§ 02 research

Themes

Six threads of work across hardware, software, and the systems that connect them — with a strong bias toward making ML cheaper and more durable on power-constrained substrates.

§ 01 theme

Energy-Harvesting & Intermittent Computing

Devices powered by ambient energy — solar, RF, vibration — operate intermittently. Conventional ML pipelines assume reliable power; the real world doesn't cooperate.

My work re-architects the entire stack: training procedures that bake intermittency into the optimizer, schedulers that handle partial computations, accelerators that adapt their shape to available power, and communication co-design that minimizes what gets sent off the node at all.

representative papers

Revisiting DNN Training for Intermittently-Powered EH Micro-Computers ICLR 2025
Synergistic and Efficient Edge-Host Communication for EH-WSNs arXiv 2024
Seeker: Synergizing Mobile and EH Wearable Sensors for HAR arXiv 2022
Origin: Enabling On-Device Intelligence for HAR using EH-WSNs DATE 2021
ResiRCA: Resilient Energy Harvesting ReRAM-based Accelerator HPCA 2020

projects

NExUME → Seeker → Origin →

§ 02 theme

Computational Storage for ML

When the model is small relative to the dataset, the bottleneck isn't compute — it's the I/O. Computational storage moves work into the storage device itself, so encrypted, compressed, redundant data never has to cross the host bus before it's useful.

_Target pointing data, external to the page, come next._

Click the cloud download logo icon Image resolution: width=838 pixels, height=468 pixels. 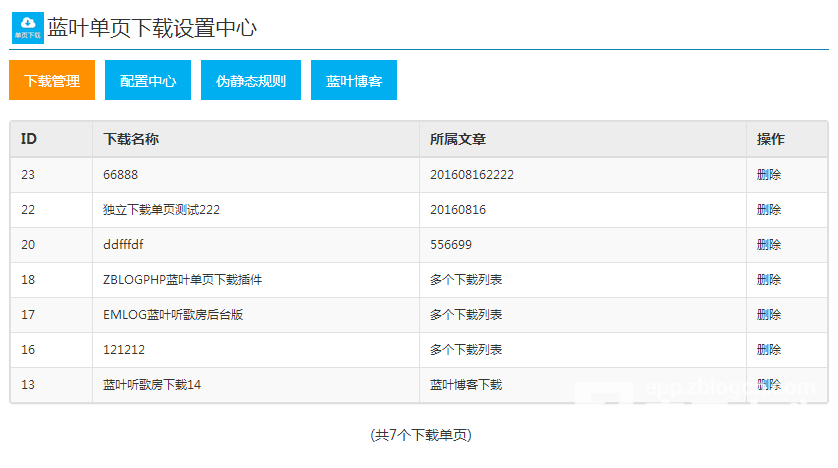28,28
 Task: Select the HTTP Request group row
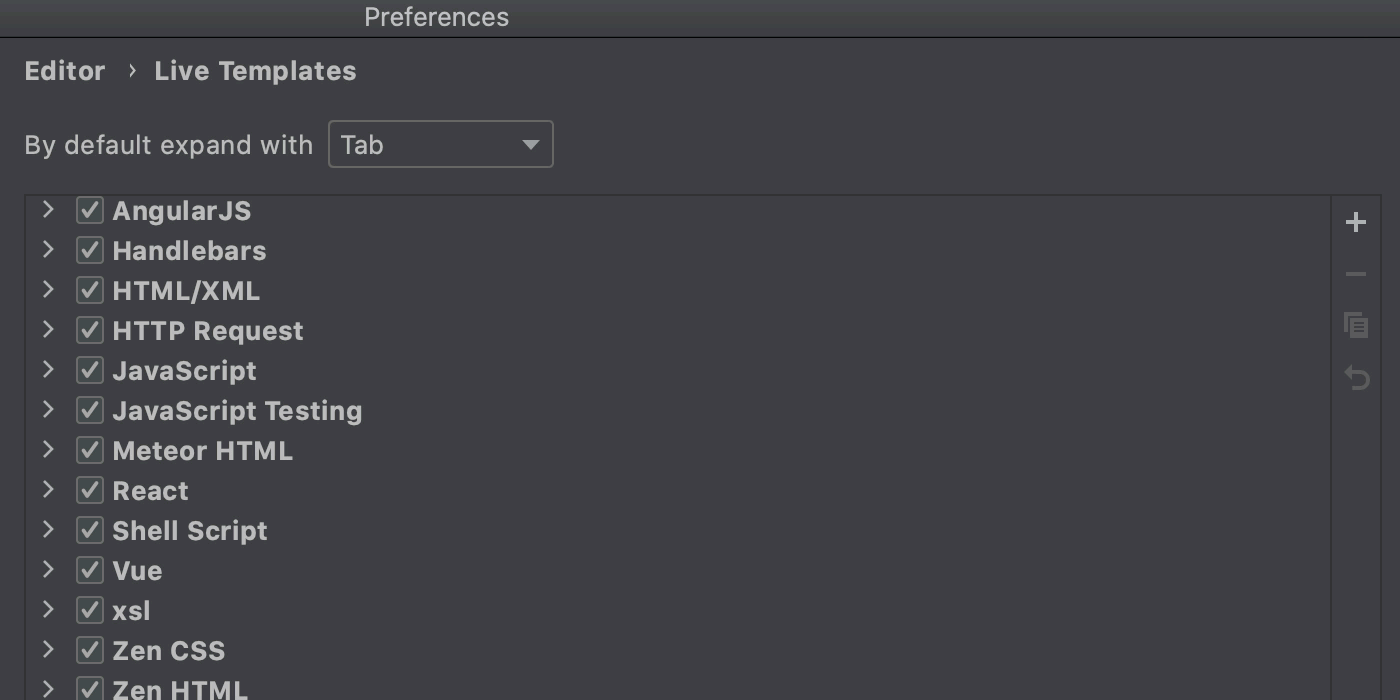coord(678,331)
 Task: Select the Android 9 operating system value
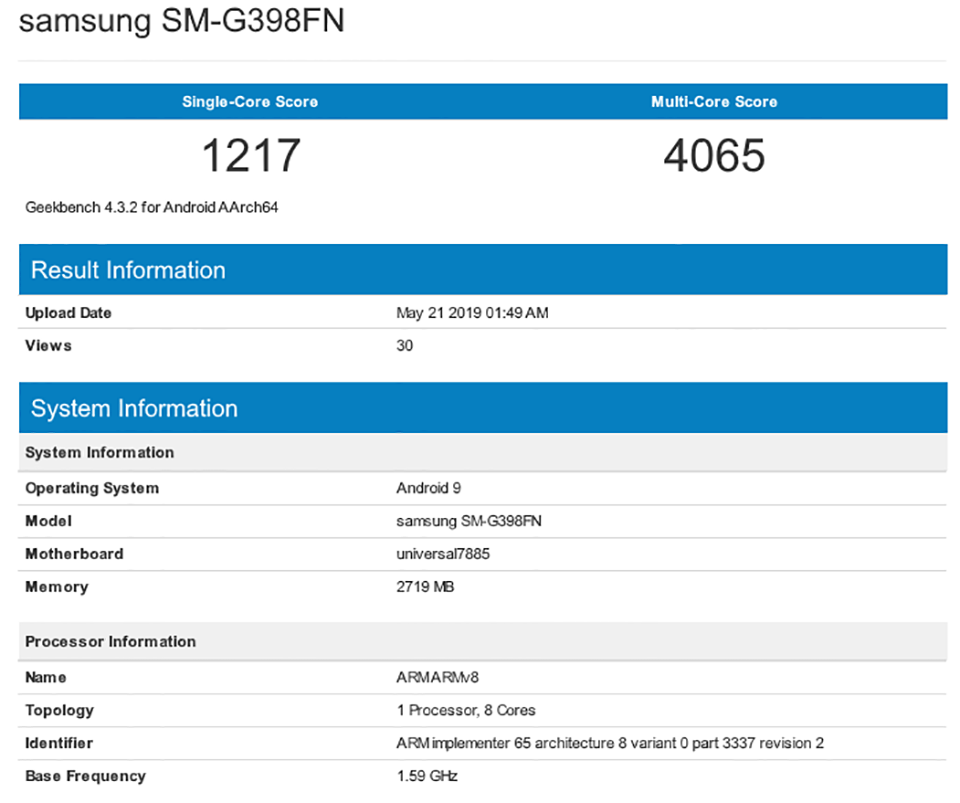428,488
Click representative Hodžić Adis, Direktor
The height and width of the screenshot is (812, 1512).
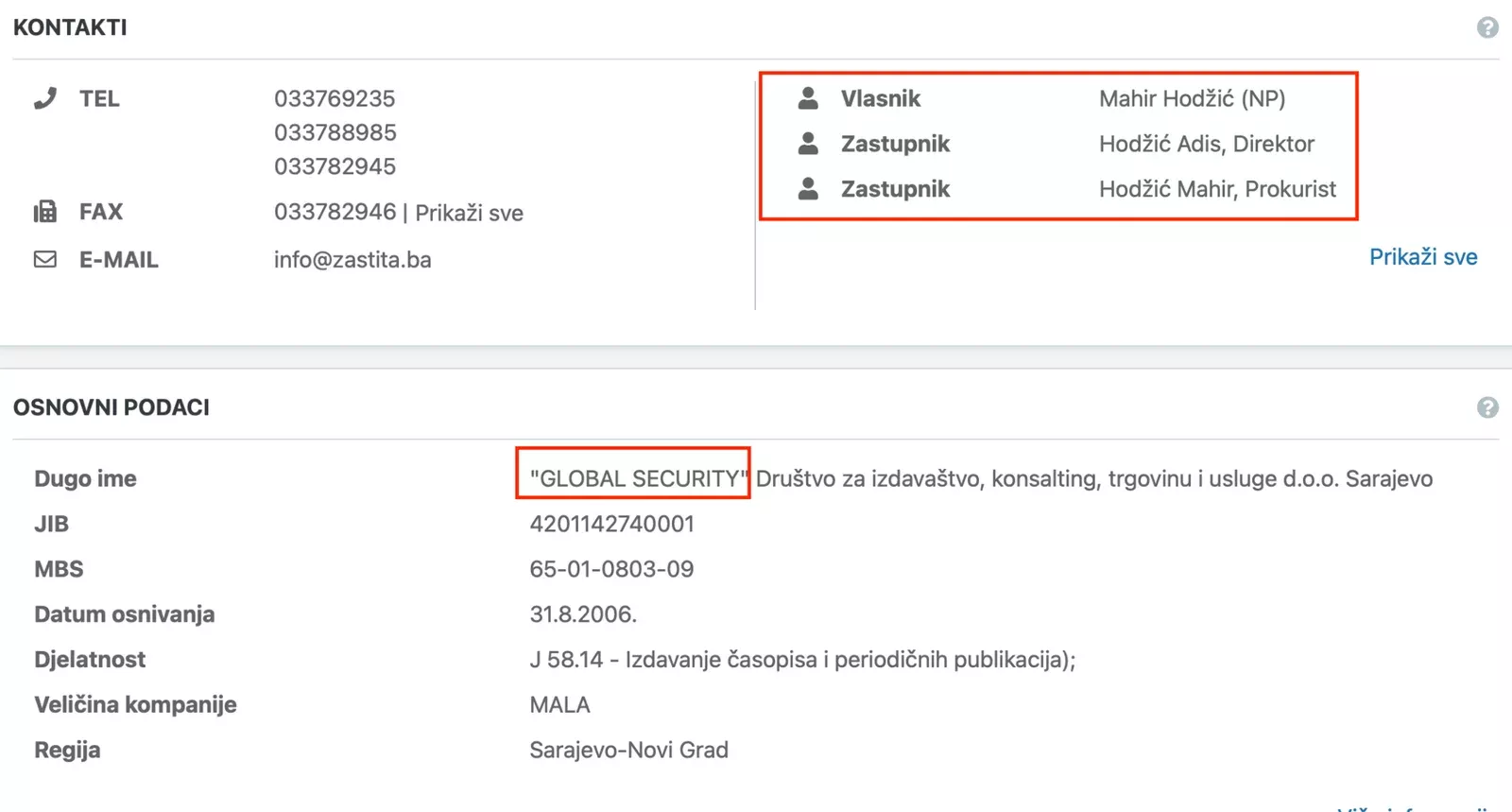pos(1206,144)
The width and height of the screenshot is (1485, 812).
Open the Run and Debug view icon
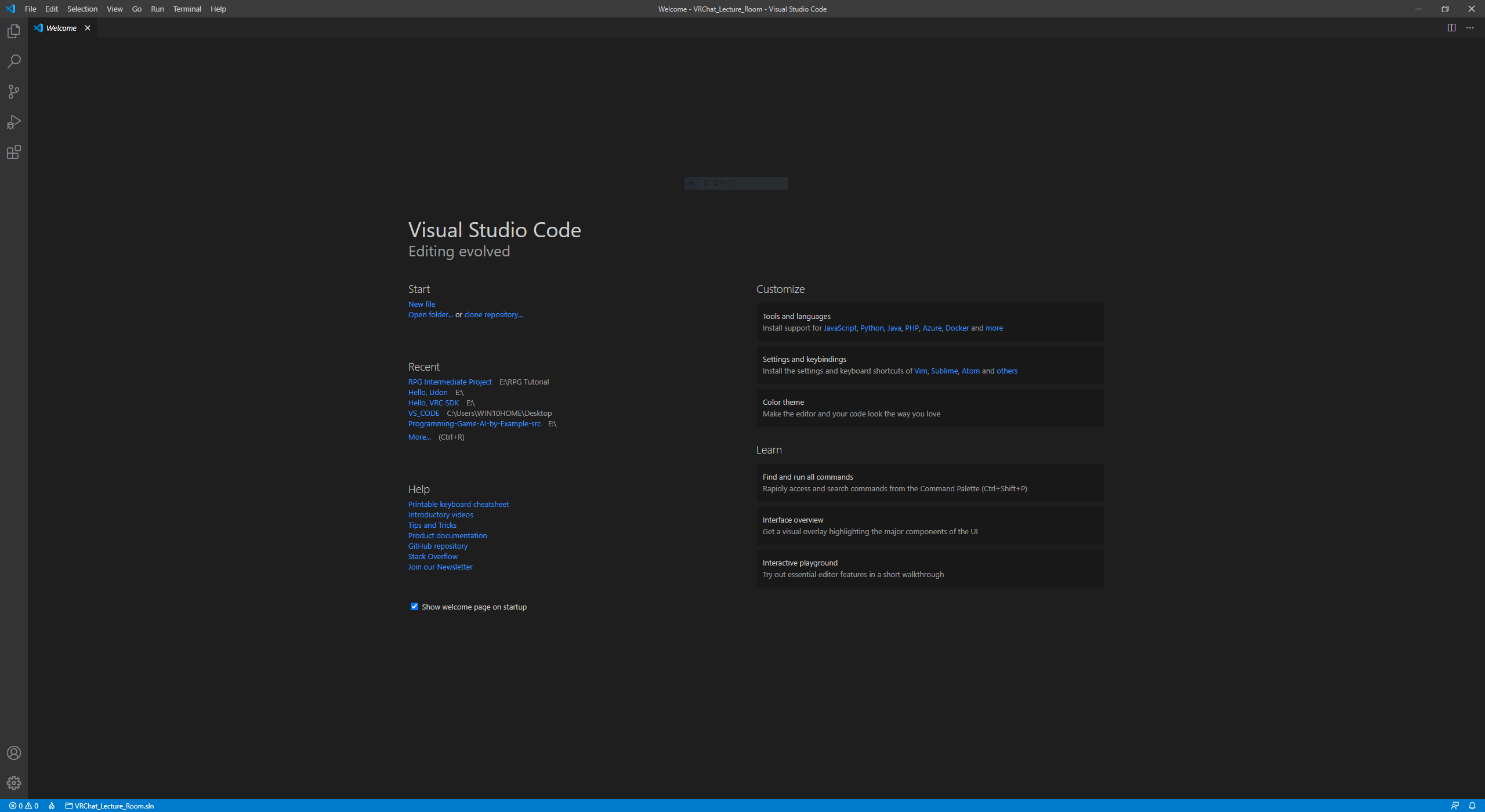(x=14, y=122)
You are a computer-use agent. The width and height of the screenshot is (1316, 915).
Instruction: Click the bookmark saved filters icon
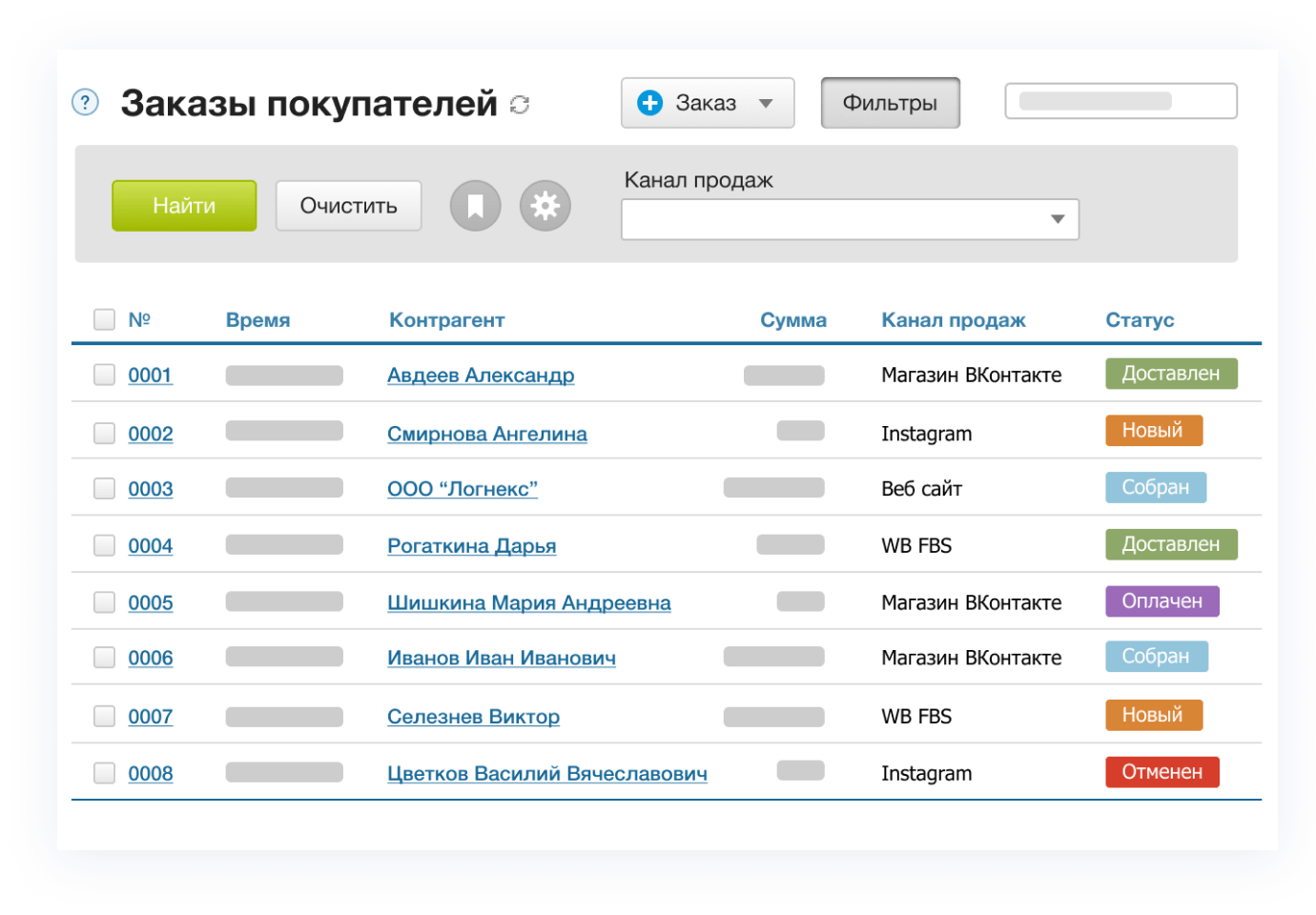pos(475,206)
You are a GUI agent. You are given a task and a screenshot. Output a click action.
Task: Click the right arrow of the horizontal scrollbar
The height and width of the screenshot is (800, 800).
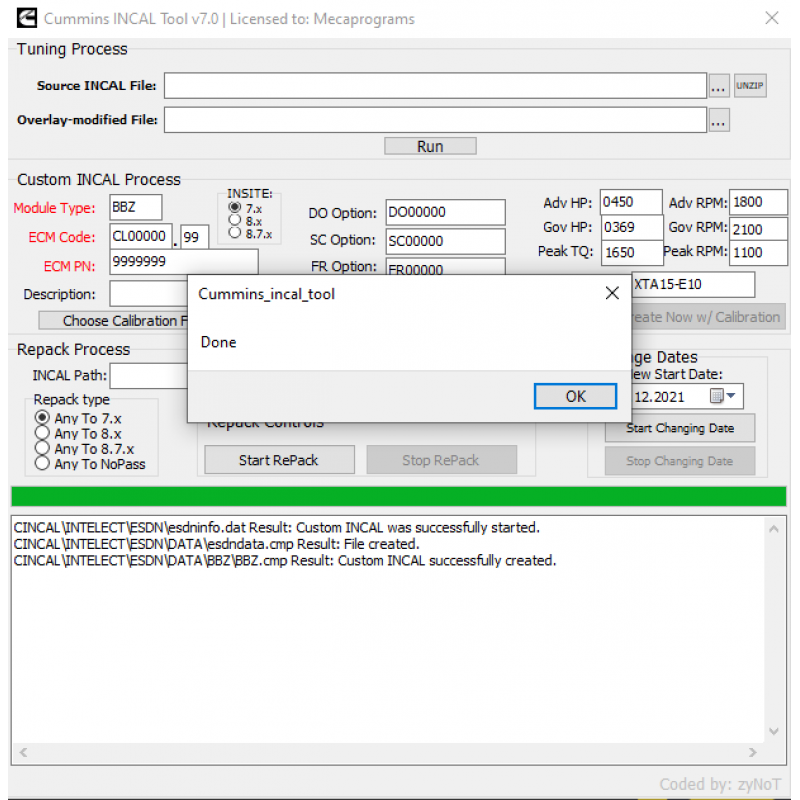pyautogui.click(x=752, y=752)
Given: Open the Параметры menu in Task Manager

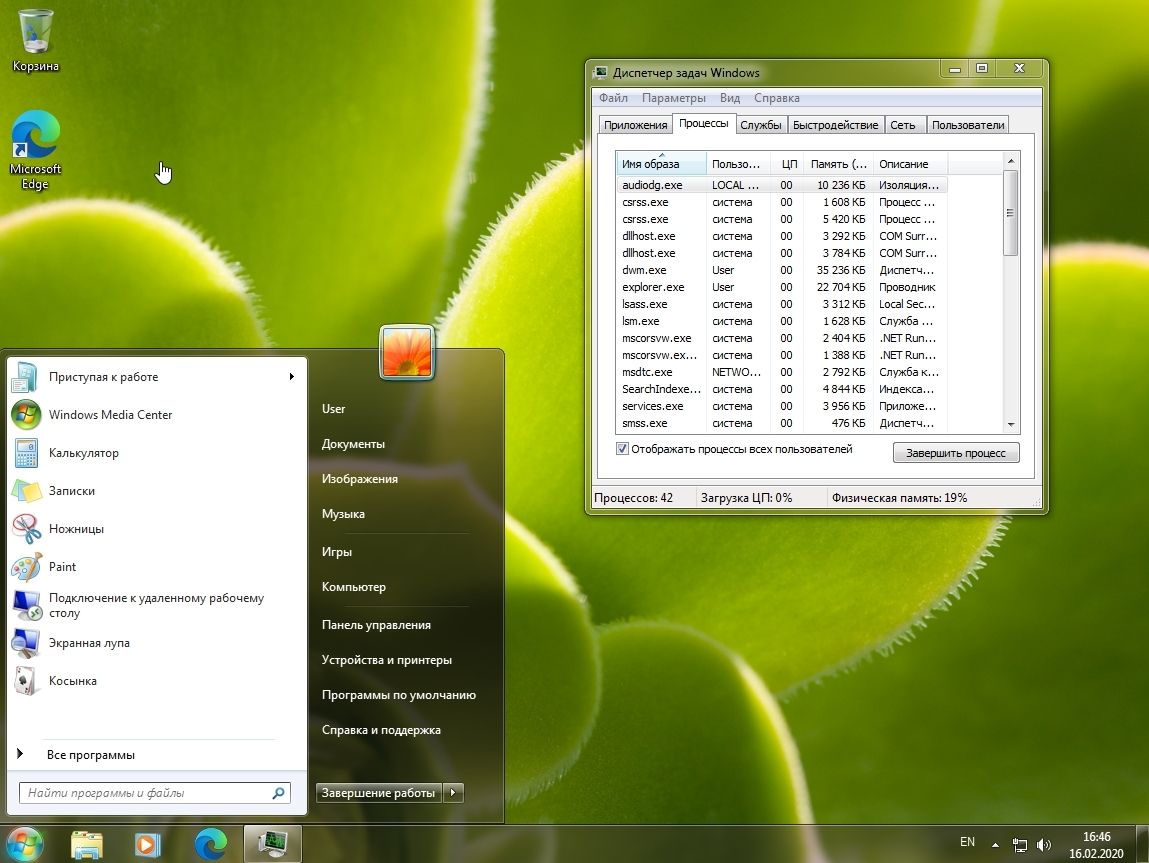Looking at the screenshot, I should click(673, 98).
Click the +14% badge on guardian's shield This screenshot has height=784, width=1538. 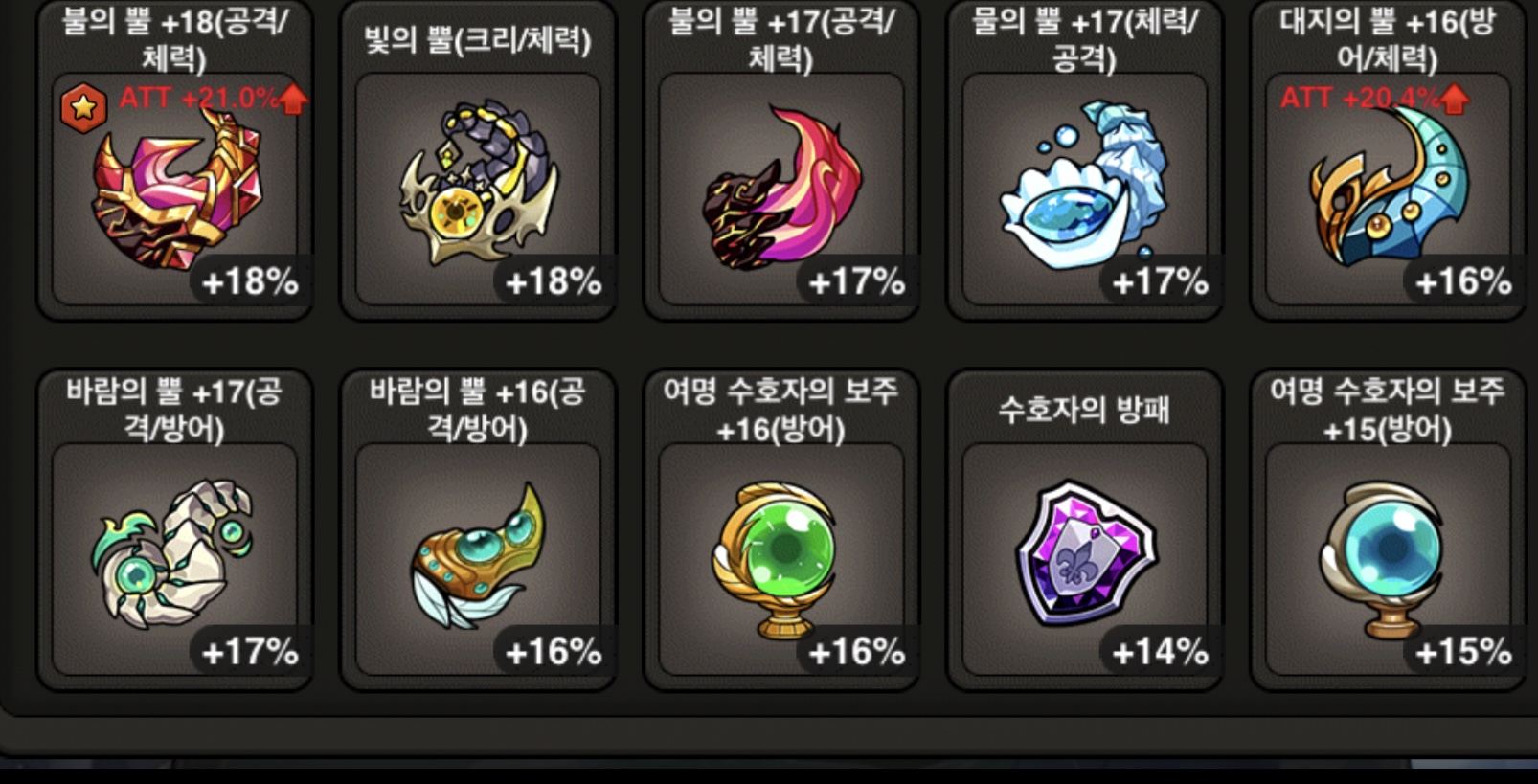pos(1160,652)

I build FPGA-accelerated CSDs that handle near-data compression, encryption, and redundancy for continuous-learning edge servers and parallel query pipelines.

representative papers

Salient Store: Smart Storage for Continuous-Learning Edge Servers PACT 2025
CORD: Parallelizing Query Processing across Multiple Computational Storage Devices IPDPS 2025

projects

Salient Store →

§ 03 theme

Sustainable Edge Servers

A solar-powered edge server that doesn't need a battery is an architecture problem first and a power problem second. The accelerator has to morph as power fluctuates; the training procedure has to keep something useful happening even when the panel goes quiet.

Closely related work on retrieval-augmented generation pipelines for edge devices explores the same question for inference.

representative papers

Usás: A Sustainable Continuous-Learning Framework for Edge Servers HPCA 2024
MaestroRAG: Orchestrated Pipeline Architecture for Efficient RAG on Edge Devices Under Review 2025

projects

Usás →

§ 04 theme

Efficient ML Inference & Serving

Whether the constraint is a public-cloud SLO or a router's power envelope, inference serving is a multi-dimensional optimization problem.

My contributions span ensemble-based serving in the cloud (Cocktail), serverless container provisioning for dynamic DAGs (Kraken), transfer-learning-based perf prediction (MLPP), and expert prediction for sparse mixture-of-experts inference (Prophet).

representative papers

Prophet: Neural Expert Prediction for Efficient MoE Inference Under Review 2025
Cocktail: Multidimensional Optimization for Model Serving in Cloud NSDI 2022
Kraken: Adaptive Container Provisioning for Dynamic DAGs in Serverless SoCC 2021
MLPP: Transfer Learning and Model Distillation for Predicting App Performance NAS 2021
Implications of Public Cloud Resource Heterogeneity for Inference Serving WoSC 2020

projects

Prophet →

§ 05 theme

Hardware Co-design for Specialized Compute

Domain-specific accelerators for AR/VR, point clouds, and ReRAM crossbars are where architecture meets perception. Spatio-temporal compute reuse for 360° VR streaming, octree-based point cloud compression at the edge, and analog-activation ReRAM neural network co-design are the venues where I've made the case that co-design beats general-purpose silicon for these workloads.

representative papers

Hardware-Aware NN Co-Design with Analog Activation for ReRAM Crossbars Under Review 2025
Pushing Point Cloud Compression to Edge MICRO 2022
Exploiting Frame Similarity for Efficient Inference on Edge Devices ICDCS 2022
HoloAR: On-the-fly Optimization of 3D Holographic Processing for AR MICRO 2021
Déjà view: Spatio-Temporal Compute Reuse for 360° VR Video Streaming ISCA 2020

§ 06 theme

SoC Performance & Power Modeling

My current work at Arm is on pre-silicon performance and power modeling for next-generation heterogeneous SoCs targeting Edge AI, IoT, and automotive workloads. The job is informing architectural trade-off decisions long before silicon exists — building analytical and empirical models, characterizing workloads, and integrating performance data into CI for regression detection.